SENEGAL-COMMERCE-SOCIAL
Notto Gouye Diama (Tivaouane), 3 fév (APS) – Des vendeurs de légumes du marché central de Notto Gouye Diama, dans le département de Tivaouane (ouest) contestent la clef de répartition des compartiments d’un nouveau hangar construit et mis en service par la municipalité sur leur lieu de travail, ainsi que l’augmentation de la taxe municipale.
Les commerçants jusque-là installés sous des tentes ou dans cantines situées sur le site abritant le nouvel hangar estiment n’avoir pas été suffisamment pris en compte dans le processus d’affectation des nouveaux espaces de vente, selon Saliou Ndiaye, leur porte-parole.
Ils interpellent les autorités locales sur la répartition de l’espace de cette nouvelle infrastructure installée au marché central de Notto Gouye Diama, qui approvisionne plusieurs régions et certains pays de la sous-région en produits horticoles.
Ces commerçants appellent à une ”meilleure concertation pour parvenir à une solution concertée, garantissant la transparence dans l’attribution des emplacements”. Ils disent ne pas exclure de suspendre le paiement des taxes municipales ou d’alerter l’opinion publique, pour qu’une solution consensuelle soit trouvée à ce problème.

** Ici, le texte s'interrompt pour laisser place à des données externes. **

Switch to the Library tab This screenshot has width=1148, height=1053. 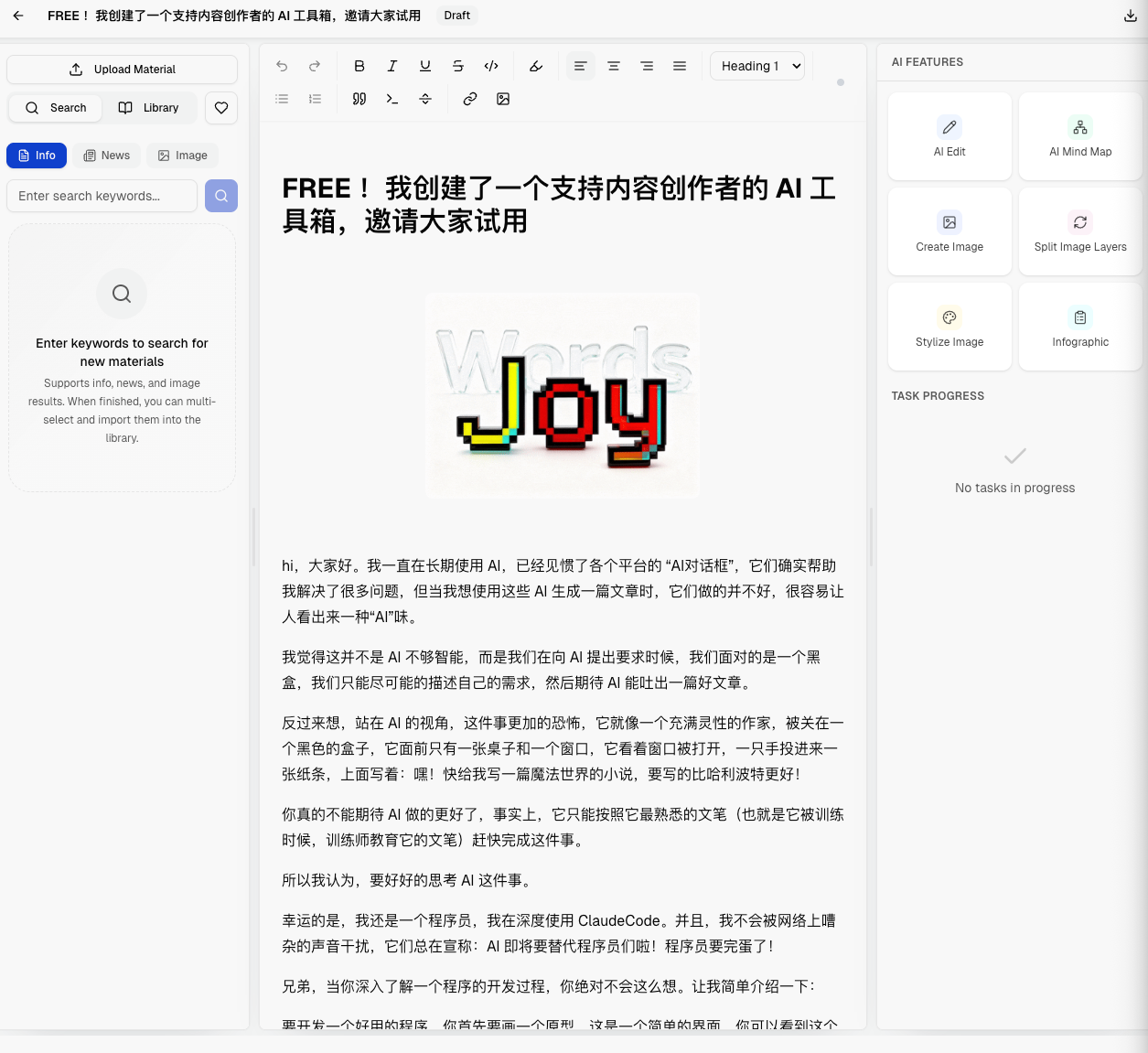point(149,108)
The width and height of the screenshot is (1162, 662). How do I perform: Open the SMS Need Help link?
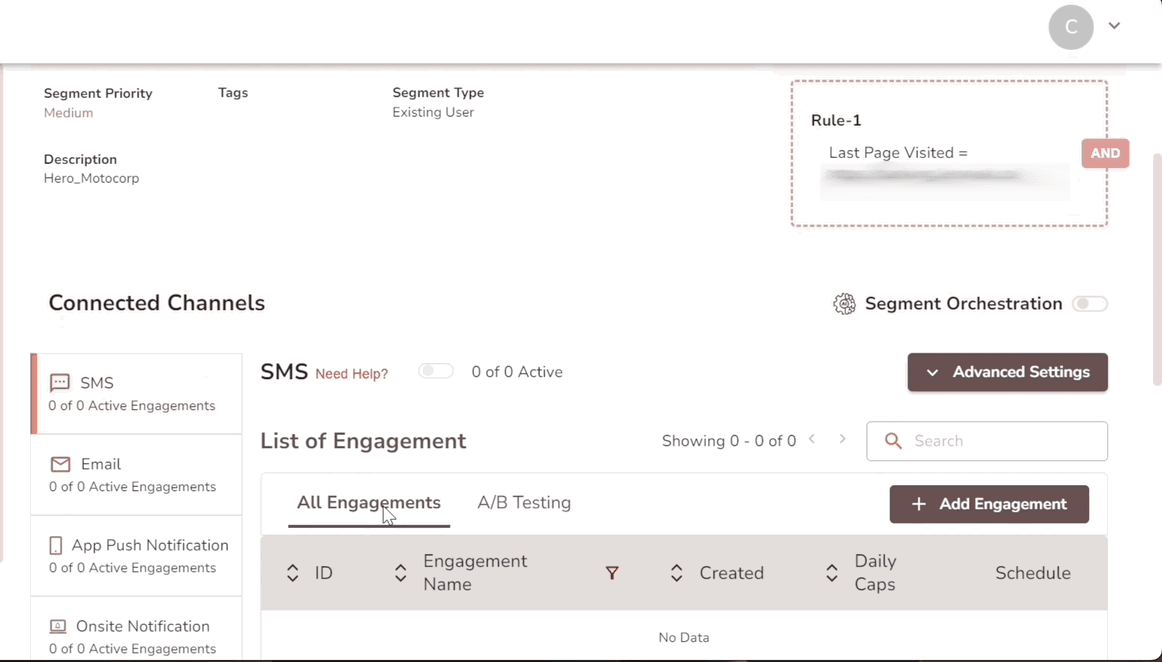point(351,374)
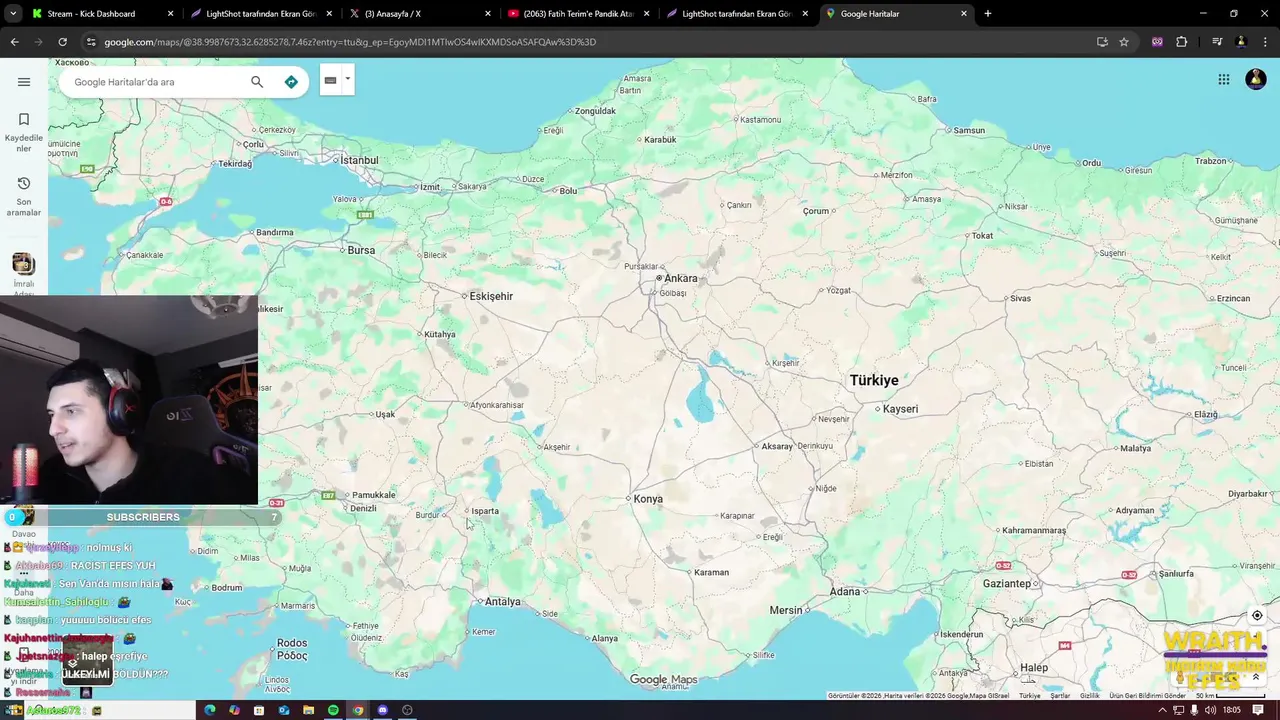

Une source proche de la gestion du marché a toutefois indiqué à l’APS que certains vendeurs contestataires disposent déjà d’un emplacement fonctionnel — comptoir ou cantine — à l’intérieur du marché central.
La municipalité affirme, pour sa part, vouloir garantir une répartition “équitable” des espaces disponibles, en tenant compte des commerçants ne disposant d’aucun emplacement formel.
Les protestataires réclament dans le même temps une révision de la taxe municipale mensuelle récemment passée de 3 000 à 6 000 francs CFA, dans un contexte économique jugé difficile.
Interrogé à ce sujet, le maire de la commune de Notto Gouye Diama, Maguette Mbaye, a rappelé que l’augmentation de la taxe municipale s’inscrit ”dans un cadre légal et réglementaire”.
”Un commerçant occupant un espace d’une superficie supérieure ou égale à 26 mètres carrés ne peut pas s’acquitter de la même taxe mensuelle qu’un ‘bana-bana’ (commerçant ambulant informel)”, a-t-il argumenté, évoquant un souci d”’équité fiscale” entre les différents acteurs du marché.
Il a également précisé que la décision émane d’une délibération du conseil municipal, en présence du représentant de l’État. “Elle ne relève pas d’une initiative personnelle du maire”, a-t-il ajouté.